By Dave Place, J.D. – Vice President & Director of Lien Resolution
One of the keys to properly defending against an asserted subrogation or reimbursement claim from an ERISA plan is making requests to the plan administrator. ERISA places certain responsibilities upon the plan administrator to assist with the proper management of ERISA qualified employee welfare-benefit plans and to promote communication with the plan beneficiaries. One of the major responsibilities of the plan administrator, as to dealing with the providing of information to beneficiaries, is contained in 29 U.S.C. 1024(b)(4).
This section of the statute deals with requests for information made upon the plan administrator:
29 U.S.C. 1024(b)(4)– The administrator shall, upon written request of any participant or beneficiary, furnish a copy of the latest updated summary plan description, and the latest annual report, any terminal report, the bargaining agreement, trust agreement, contract, or other instruments under which the plan is established or operated.

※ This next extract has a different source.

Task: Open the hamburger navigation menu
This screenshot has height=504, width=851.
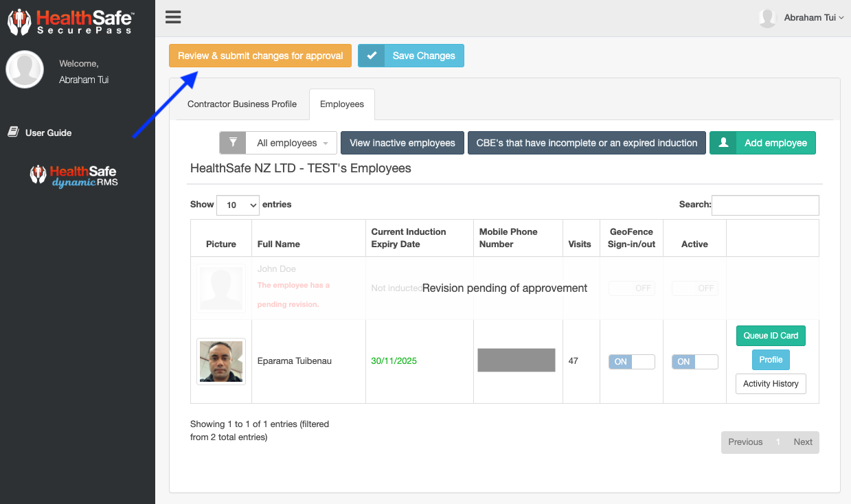Action: point(172,17)
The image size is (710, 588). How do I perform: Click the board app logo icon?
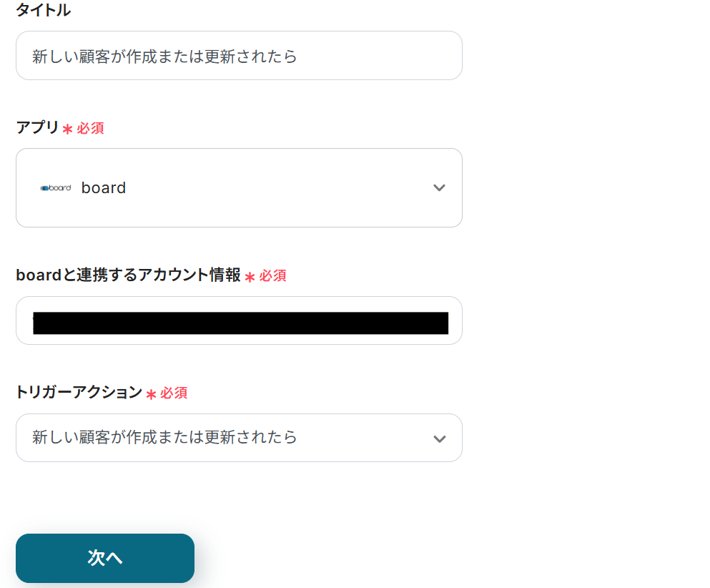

In attempting to determine the existence and validity of the purported ERISA subrogation or reimbursement claim, obtaining the items listed in 29 U.S.C. 1024(b)(4) is of the utmost importance. Attorneys should make a formal request under 29 U.S.C. 1024(b)(4) as the requested documents will establish the funding status, identify the plan sponsor, and establish the limits of the health plan’s recovery rights. However, attempting to obtain all of these documents can be fruitless and very frustrating. The U.S. District Court for North Carolina dealt with this issue in Strickland v. AT&T Benefit Plan, 2012 WL 4511367 (W.D.N.C.). In this case the court ordered the plan to produce its “plan document,” recognizing that terms of a Summary Plan Description are not, in and of themselves, enforceable under Cigna v. Amara, 131 S.Ct. 1866. You can use this case to your advantage with ERISA plan administrator or recovery agent.
The ERISA statute mandates that the Summary Plan Description be written in an understandable manner so as not to be confusing to the beneficiary.

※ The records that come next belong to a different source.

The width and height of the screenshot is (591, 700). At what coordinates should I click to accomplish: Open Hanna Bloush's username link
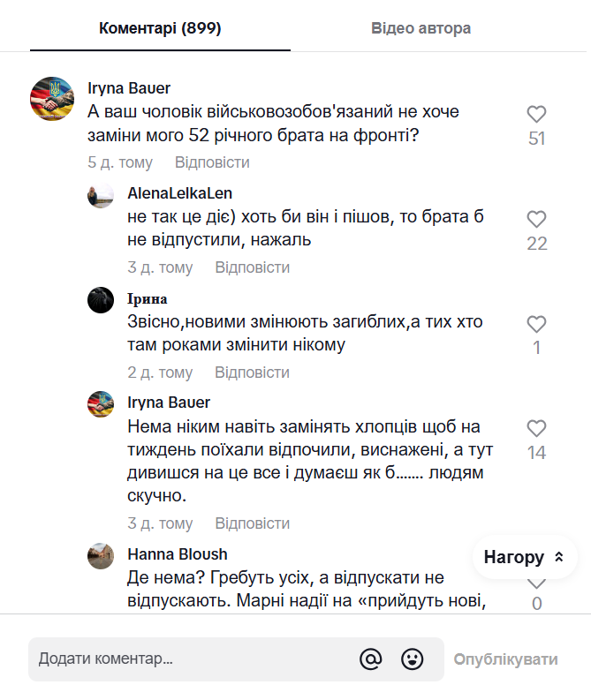pyautogui.click(x=178, y=554)
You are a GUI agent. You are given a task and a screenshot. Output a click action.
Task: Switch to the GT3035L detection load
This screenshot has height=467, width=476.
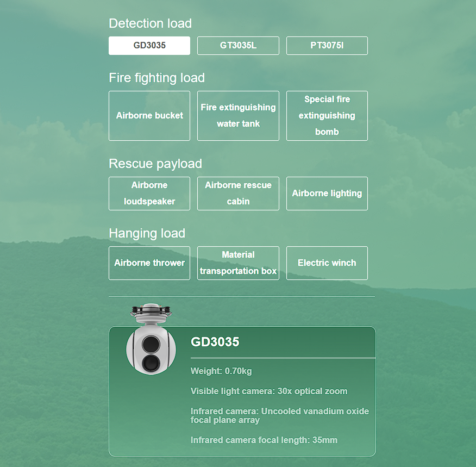pyautogui.click(x=238, y=46)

29 U.S.C. § 1022(a) – [The SPD] shall be written in a manner calculated to be understood by the average plan participant, and shall be sufficiently accurate and comprehensive to reasonably apprise such participants and beneficiaries of their rights and obligations under the plan.
In Cigna v. Amara the Supreme Court ruled that “taken together we conclude that the summary documents, important as they are, provide communication with beneficiaries about the plan, but that their statements do not themselves constitute the terms of the plan” This language seems to make it clear that under 29 U.S.C. 1024(b)(4) the court would find that the plan administrator has an obligation to produce the Master Plan Document (MPD) as well as the Summary Plan Document (SPD).
Typically a claim summary and a SPD are the only documents returned to the requesting beneficiary, or their attorney following their 29 U.S.C. 1024(b)(4) request. In light of the recent string of cases following Cigna v. Amara, which speak to the need to compare the SPD to the MPD, the plaintiff attorney should insist that the plan administrator is required to provide both under 29 U.S.C. 1024(b)(4).(See Also, McCravy v. Metropolitan Life Ins. Co., Nos. 10–1074, 10–1131, 2012 WL 2589226 (4th Cir. Jul. 5, 2012); Skinner v. Northrop Grumman Retirement Plan B, 673 F.3d 1162 (9th Cir.2012); Israel v. Prudential Ins. Co. of Am., No. 7:11–793–TMC, 2012 WL 3116544, at *5 (D.S.C. July 31, 2012)). In fact, the clear language of 29 U.S.C, 1024(b)(4) requires that “any…contract or other instrument under which the plan is establish or operated” be provided to the requesting beneficiary.
Under ERISA 502(a)(3), the self-funded ERISA qualified health plan only has the authority to enforce “the terms of the plan.” The cases cited above make it clear that to determine the “terms of the plan” the MPD must be compared with the SPD in order to establish the obligations of the beneficiary. It logically follows that the plan beneficiary must have the MPD to do this evaluation. The mechanism for the beneficiary to obtain these documents is 29 U.S.C. 1024(b)(4), so the educated plaintiff’s attorney will not agree that the plan administrator has complied with 29 U.S.C. 1024(b)(4) until he has possession of both documents.
These cases illustrate the need for the plaintiff attorney to make his 29 U.S.C. 1024(b)(4) requests early. This will not only allow the early evaluation of the alleged ERISA plan’s recovery rights, but also begins the penalty timer. It is our belief that failure to provide both the SPD and MPD within the 30 day time limit causes the $110.00 per day penalties under 29U.S.C. § 1132(c)(1)(b) & 29 CFR § 2575.502c-1 to begin.
Demand what your client is owed from the plan administrator. Do not accept the SPD as “good enough” from the ERISA plan administrator or their recovery agent. Use their lack of compliance as a tool to reduce the amount your client must pay back to the ERISA plan. Put some teeth in your 29 U.S.C. 1024(b)(4) requests by starting the penalty timer ticking.